EXERCISE DETAILS – Search the records below for "will" and copy every line it turns up in.

_ _ _ _

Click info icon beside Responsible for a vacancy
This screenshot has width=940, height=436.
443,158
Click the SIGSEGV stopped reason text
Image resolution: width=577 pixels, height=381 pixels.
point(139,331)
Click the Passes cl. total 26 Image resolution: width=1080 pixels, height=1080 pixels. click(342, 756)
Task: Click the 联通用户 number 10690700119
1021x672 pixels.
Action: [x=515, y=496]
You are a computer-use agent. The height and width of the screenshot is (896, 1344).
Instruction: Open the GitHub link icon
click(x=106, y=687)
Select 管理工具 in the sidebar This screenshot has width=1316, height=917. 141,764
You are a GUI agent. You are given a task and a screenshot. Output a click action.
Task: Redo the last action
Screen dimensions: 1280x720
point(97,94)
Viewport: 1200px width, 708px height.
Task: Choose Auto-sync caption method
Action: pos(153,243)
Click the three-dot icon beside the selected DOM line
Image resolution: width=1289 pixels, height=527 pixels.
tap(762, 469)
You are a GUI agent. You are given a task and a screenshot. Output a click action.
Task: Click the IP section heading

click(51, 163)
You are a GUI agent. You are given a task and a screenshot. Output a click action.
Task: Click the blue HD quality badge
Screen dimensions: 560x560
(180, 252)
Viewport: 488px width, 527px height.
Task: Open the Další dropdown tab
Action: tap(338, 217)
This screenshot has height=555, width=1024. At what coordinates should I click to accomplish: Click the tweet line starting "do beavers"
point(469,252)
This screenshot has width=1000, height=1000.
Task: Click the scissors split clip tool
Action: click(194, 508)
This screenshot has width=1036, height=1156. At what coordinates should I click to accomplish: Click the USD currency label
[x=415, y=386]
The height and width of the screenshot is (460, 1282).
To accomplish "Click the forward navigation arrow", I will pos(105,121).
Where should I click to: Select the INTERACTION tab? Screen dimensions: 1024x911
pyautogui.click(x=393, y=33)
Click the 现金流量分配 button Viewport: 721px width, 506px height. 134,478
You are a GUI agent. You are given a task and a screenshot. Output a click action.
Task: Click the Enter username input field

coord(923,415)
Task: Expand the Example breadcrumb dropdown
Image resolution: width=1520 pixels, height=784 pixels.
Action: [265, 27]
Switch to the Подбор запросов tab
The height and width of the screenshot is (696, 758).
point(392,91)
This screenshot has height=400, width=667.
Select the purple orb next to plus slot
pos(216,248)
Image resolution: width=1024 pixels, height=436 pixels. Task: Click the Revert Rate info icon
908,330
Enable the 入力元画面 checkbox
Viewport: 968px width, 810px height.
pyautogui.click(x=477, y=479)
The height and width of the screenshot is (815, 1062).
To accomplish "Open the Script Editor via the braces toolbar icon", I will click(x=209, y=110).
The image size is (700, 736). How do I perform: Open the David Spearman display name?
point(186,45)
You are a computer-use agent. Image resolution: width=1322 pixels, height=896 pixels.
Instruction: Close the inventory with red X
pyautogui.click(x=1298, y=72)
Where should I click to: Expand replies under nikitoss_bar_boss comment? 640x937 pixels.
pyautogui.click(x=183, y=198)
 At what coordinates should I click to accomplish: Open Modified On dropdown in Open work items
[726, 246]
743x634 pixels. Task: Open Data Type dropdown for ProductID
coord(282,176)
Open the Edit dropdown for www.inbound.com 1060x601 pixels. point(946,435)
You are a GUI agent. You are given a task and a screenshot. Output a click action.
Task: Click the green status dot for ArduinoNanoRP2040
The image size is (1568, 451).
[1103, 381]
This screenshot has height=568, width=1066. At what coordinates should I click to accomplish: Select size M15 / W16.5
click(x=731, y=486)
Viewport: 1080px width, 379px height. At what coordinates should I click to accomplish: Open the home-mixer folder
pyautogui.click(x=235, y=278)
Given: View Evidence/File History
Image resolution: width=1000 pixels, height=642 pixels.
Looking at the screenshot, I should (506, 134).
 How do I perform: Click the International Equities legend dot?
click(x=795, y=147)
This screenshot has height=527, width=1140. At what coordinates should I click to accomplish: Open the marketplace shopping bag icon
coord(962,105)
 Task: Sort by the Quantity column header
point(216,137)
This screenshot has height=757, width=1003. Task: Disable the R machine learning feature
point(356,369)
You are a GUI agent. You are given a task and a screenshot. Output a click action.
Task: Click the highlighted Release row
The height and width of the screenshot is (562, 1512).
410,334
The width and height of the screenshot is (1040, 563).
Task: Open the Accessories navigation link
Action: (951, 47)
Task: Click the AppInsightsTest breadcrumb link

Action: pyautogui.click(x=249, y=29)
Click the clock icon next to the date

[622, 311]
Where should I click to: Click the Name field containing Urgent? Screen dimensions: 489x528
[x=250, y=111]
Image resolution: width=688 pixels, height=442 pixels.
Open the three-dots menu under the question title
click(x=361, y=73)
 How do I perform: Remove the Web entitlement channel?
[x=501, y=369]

_ _ _ _

EXERCISE SOLUTION –
To accomplish "Click the forward navigation arrow", I will pos(105,121).
To accomplish "Open the Script Editor via the braces toolbar icon", I will click(x=209, y=110).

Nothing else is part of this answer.